Accepted Jurisdictions

  • The Main Board and GEM Listing Rules allow the listing of companies incorporated in Hong Kong, China, Bermuda and the Cayman Islands
  • The Exchange has accepted 24 jurisdictions as acceptable jurisdictions of incorporation –
    • Australia, Brazil, the British Virgin Islands, Canada (Alberta, British Columbia and Ontario), Cyprus, France, Germany, Guernsey, the Isle of Man, India, Italy, Japan, Jersey, Luxembourg, Republic of Korea, Labuan, Russia, Singapore, the United Kingdom and the United States (State of California, State of Delaware and State of Nevada).

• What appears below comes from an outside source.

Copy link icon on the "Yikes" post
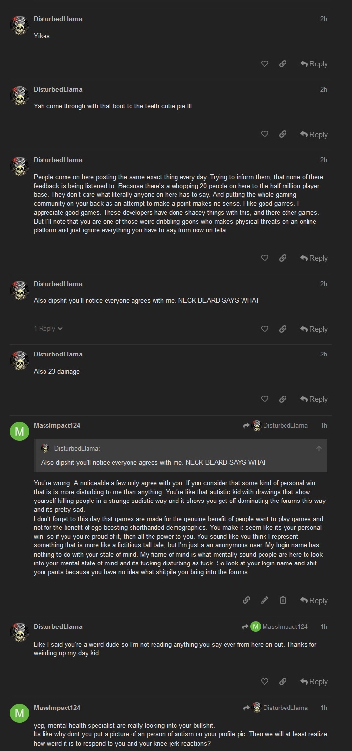The width and height of the screenshot is (352, 751). [283, 64]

Principal GEM Listing Requirements

Operating History and Management A GEM applicant must have a trading record of at least 2 full financial years with:

  1. substantially the same management for the 2 preceding financial years; and
  2. continuity of ownership and control for the preceding full financial year.
Financial tests A GEM applicant must have:

  1. positive cash flow from operating activities of >HK$20 million (US$2.6 million) in aggregate for the 2 preceding financial years; and
  2. market cap of >HK$100 million (US$13 million) at the time of listing
Public Float
  • At least 25% of the issuer’s total issued share capital must be held by the public at all times.
  • The market capitalisation at the time of listing of the publicly held shares must be at least HK$50 million (US$6.4 million) (for Main Board issuers) and HK$30 million (US$3.8 million) (for GEM issuers).
Spread of Shareholders
  • There must be at least 100 public shareholders (which can include employee shareholders)
  • At the time of listing, not more than 50% of the publicly held securities can be beneficially owned by the 3 largest public shareholders

Other Listing Requirements

  • Accountants’ Report: A listing document must include an accountant report on the financial information for the track record period. The latest period reported on must end no more than 6 months before the date of the listing document.
  • Independent non-Executive Directors: Must be at least 3: one must have appropriate professional qualifications or accounting or related financial management expertise. INEDs must comprise at least 1/3 of the Board.
  • Authorised Representatives: Must be at least 2: either 2 directors or a director and the company secretary.
  • Company Secretary: Must be professionally qualified in HK.
  • Share Registrar: Issuer must employ an approved share registrar in HK to maintain register of members.
  • Audit Committee: Must be made up of non-executive directors only; have 3 or more members; one must have appropriate professional qualifications or accounting or related financial management expertise; majority of members must be INEDs.
  • Remuneration Committee: Majority of members (incl. Chairman) must be INEDs.
  • Process Agent for Overseas Issuer: An overseas company must appoint a person authorised to accept service of process and notices on its behalf in Hong Kong.
  • Compliance Adviser: Newly listed companies must appoint a Compliance Adviser for the period starting on the listing date and ending on the date of publication of results for the second full financial year commencing after listing (for GEM issuers).
  • Compliance Officer (for GEM issuers only): GEM issuers must appoint one of their executive directors as a compliance officer.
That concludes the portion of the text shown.